今2018年度の業績予想には、米国事業テコ入れに向けたマツダの強い意志が表われている。営業利益は1050億円と前期比28%減、営業利益率は3%を割る水準を見込む(2017年度は4.2%)。販売台数増や原価低減による利益押し上げ分220億円が、為替を円高に設定したことで打ち消され、開発費用も重たい。
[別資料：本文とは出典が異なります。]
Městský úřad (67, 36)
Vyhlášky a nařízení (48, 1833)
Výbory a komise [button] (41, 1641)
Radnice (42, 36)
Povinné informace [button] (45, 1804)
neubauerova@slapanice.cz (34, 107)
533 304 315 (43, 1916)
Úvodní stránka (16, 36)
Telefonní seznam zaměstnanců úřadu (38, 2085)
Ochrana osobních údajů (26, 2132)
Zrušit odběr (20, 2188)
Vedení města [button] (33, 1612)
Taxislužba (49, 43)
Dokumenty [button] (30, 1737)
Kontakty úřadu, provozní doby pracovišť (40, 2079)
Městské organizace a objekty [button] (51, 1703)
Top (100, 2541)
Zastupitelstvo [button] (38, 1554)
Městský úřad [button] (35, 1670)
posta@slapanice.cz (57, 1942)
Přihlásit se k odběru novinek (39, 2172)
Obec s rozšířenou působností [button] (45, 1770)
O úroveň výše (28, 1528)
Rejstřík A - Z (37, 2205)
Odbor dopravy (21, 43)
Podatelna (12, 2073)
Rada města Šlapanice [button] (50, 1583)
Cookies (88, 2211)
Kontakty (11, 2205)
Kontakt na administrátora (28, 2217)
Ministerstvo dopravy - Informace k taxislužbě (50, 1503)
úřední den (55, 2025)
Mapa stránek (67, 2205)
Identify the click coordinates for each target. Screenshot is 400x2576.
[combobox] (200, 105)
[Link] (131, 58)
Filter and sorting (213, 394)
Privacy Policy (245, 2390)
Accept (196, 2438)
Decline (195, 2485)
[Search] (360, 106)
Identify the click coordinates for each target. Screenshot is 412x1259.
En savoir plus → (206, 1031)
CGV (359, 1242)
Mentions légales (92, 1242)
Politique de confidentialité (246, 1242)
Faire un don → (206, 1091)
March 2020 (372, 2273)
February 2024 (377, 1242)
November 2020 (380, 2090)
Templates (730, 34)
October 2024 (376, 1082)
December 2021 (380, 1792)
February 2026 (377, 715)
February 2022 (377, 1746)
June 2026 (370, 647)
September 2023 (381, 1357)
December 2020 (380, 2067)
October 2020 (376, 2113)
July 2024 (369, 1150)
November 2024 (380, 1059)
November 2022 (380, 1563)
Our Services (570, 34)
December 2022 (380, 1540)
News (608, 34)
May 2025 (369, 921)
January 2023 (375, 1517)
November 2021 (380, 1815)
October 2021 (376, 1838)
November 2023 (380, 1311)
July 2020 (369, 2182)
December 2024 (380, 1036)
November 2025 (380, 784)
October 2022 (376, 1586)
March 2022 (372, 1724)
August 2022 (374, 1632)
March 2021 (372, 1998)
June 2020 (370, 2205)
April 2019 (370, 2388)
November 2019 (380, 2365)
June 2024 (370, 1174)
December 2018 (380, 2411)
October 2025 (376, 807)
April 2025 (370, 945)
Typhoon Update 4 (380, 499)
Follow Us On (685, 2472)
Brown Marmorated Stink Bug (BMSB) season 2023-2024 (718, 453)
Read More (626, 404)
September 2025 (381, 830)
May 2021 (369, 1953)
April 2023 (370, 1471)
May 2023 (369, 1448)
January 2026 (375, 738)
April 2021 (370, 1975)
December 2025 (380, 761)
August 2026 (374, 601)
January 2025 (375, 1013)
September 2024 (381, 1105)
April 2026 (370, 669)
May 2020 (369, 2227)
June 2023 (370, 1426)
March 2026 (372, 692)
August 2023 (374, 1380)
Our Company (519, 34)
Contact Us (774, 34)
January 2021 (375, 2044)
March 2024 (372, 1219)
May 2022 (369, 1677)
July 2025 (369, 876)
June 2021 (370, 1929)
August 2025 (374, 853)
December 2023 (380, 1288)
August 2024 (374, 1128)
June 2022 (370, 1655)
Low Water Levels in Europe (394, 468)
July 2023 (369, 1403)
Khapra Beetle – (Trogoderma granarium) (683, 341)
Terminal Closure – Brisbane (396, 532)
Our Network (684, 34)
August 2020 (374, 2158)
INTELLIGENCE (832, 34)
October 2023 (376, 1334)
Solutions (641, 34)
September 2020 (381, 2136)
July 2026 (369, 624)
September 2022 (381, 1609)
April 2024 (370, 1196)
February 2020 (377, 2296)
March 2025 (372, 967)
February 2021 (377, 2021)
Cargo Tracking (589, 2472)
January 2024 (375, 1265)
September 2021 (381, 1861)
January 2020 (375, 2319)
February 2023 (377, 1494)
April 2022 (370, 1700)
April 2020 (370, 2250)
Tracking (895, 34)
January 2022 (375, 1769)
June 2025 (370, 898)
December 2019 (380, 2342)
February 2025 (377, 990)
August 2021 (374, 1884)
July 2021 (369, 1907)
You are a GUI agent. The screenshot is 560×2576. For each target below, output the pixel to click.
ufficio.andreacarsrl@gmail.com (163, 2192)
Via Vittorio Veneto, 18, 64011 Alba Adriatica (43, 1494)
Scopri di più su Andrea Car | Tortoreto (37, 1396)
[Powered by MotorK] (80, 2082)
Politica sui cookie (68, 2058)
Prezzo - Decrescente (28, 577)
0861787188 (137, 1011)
だが、ひるむことなく米国の販売店投資に約100億円の費用を振り向ける。マツダは「SKYACTIV第2世代」と呼ばれる次世代商品の投入を2019年度から始める。商品のモデルチェンジは、インセンティブを抑制し、収益性を向上させるベストチャンスともいえ、米国の販売改革をできるだけ進めておきたいという事情がある。
決算会見の場で、小飼社長は、新たなブランドコンセプトに基づいてリニューアルした現在40店舗ある「次世代ブランド店舗」を、2021年までに300店舗に増やすために、4年で400億円を投資する方針を明確にした。不採算店舗は閉鎖したうえで、収益性の高い地域に次世代ブランド店舗を集中的に展開する。メーカーから販売店への奨励金には、顧客満足度やマツダブランドの訴求に特化した評価基準を採用。高い評価を得た販売店が奨励金を多く得られる制度とすることで、販売力の底上げを狙う。